*** Opening of INFORMATION PROVIDED ***
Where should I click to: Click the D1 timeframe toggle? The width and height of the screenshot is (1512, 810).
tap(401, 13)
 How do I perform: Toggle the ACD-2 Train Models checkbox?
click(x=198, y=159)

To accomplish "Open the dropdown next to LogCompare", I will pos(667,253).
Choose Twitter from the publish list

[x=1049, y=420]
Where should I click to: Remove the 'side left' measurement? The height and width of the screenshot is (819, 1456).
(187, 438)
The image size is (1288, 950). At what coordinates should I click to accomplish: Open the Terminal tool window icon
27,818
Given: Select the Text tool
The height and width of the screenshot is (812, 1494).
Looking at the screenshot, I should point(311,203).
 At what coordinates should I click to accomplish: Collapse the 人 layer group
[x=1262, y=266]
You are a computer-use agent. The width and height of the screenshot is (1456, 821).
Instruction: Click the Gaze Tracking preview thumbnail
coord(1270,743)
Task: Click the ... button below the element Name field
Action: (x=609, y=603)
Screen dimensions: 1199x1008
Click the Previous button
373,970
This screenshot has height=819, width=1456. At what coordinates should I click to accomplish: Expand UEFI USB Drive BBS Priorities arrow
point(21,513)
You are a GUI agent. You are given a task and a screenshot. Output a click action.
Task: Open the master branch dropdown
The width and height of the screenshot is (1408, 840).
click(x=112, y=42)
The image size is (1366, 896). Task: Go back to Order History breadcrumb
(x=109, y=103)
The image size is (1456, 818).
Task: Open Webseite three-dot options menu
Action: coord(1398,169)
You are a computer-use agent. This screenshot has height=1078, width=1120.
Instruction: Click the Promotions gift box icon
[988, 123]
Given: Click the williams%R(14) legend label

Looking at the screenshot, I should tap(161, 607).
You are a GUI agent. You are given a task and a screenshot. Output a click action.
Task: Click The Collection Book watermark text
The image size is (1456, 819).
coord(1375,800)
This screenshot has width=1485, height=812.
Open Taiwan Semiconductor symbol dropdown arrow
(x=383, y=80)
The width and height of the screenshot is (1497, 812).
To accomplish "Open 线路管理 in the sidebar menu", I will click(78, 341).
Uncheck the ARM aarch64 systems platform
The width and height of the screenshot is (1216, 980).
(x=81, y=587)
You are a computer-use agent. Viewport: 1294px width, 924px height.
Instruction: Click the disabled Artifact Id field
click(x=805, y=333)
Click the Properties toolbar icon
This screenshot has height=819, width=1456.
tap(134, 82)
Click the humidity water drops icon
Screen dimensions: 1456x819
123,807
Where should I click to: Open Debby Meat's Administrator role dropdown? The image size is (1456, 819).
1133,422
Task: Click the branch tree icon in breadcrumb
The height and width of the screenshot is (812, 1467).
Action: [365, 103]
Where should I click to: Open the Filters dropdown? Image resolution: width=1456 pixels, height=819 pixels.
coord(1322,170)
*** Close of INFORMATION PROVIDED ***
Give every entry back unchanged. Leave none out.

Where should I click to: Click the D1 timeframe toggle? The width and height of the screenshot is (1512, 810).
tap(401, 13)
 How do I perform: Toggle the ACD-2 Train Models checkbox?
click(x=198, y=159)

To accomplish "Open the dropdown next to LogCompare", I will pos(667,253).
Choose Twitter from the publish list

[x=1049, y=420]
Where should I click to: Remove the 'side left' measurement? The height and width of the screenshot is (819, 1456).
(187, 438)
The image size is (1288, 950). At what coordinates should I click to accomplish: Open the Terminal tool window icon
27,818
Given: Select the Text tool
The height and width of the screenshot is (812, 1494).
Looking at the screenshot, I should point(311,203).
 At what coordinates should I click to accomplish: Collapse the 人 layer group
[x=1262, y=266]
You are a computer-use agent. The width and height of the screenshot is (1456, 821).
Instruction: Click the Gaze Tracking preview thumbnail
coord(1270,743)
Task: Click the ... button below the element Name field
Action: (x=609, y=603)
Screen dimensions: 1199x1008
Click the Previous button
373,970
This screenshot has height=819, width=1456. At what coordinates should I click to accomplish: Expand UEFI USB Drive BBS Priorities arrow
point(21,513)
You are a GUI agent. You are given a task and a screenshot. Output a click action.
Task: Open the master branch dropdown
The width and height of the screenshot is (1408, 840).
click(x=112, y=42)
The image size is (1366, 896). Task: Go back to Order History breadcrumb
(x=109, y=103)
The image size is (1456, 818).
Task: Open Webseite three-dot options menu
Action: coord(1398,169)
You are a computer-use agent. This screenshot has height=1078, width=1120.
Instruction: Click the Promotions gift box icon
[988, 123]
Given: Click the williams%R(14) legend label

Looking at the screenshot, I should tap(161, 607).
You are a GUI agent. You are given a task and a screenshot. Output a click action.
Task: Click The Collection Book watermark text
The image size is (1456, 819).
coord(1375,800)
This screenshot has width=1485, height=812.
Open Taiwan Semiconductor symbol dropdown arrow
(x=383, y=80)
The width and height of the screenshot is (1497, 812).
To accomplish "Open 线路管理 in the sidebar menu", I will click(78, 341).
Uncheck the ARM aarch64 systems platform
The width and height of the screenshot is (1216, 980).
(x=81, y=587)
You are a computer-use agent. Viewport: 1294px width, 924px height.
Instruction: Click the disabled Artifact Id field
click(x=805, y=333)
Click the Properties toolbar icon
This screenshot has height=819, width=1456.
tap(134, 82)
Click the humidity water drops icon
Screen dimensions: 1456x819
123,807
Where should I click to: Open Debby Meat's Administrator role dropdown? The image size is (1456, 819).
1133,422
Task: Click the branch tree icon in breadcrumb
The height and width of the screenshot is (812, 1467).
Action: [365, 103]
Where should I click to: Open the Filters dropdown? Image resolution: width=1456 pixels, height=819 pixels.
coord(1322,170)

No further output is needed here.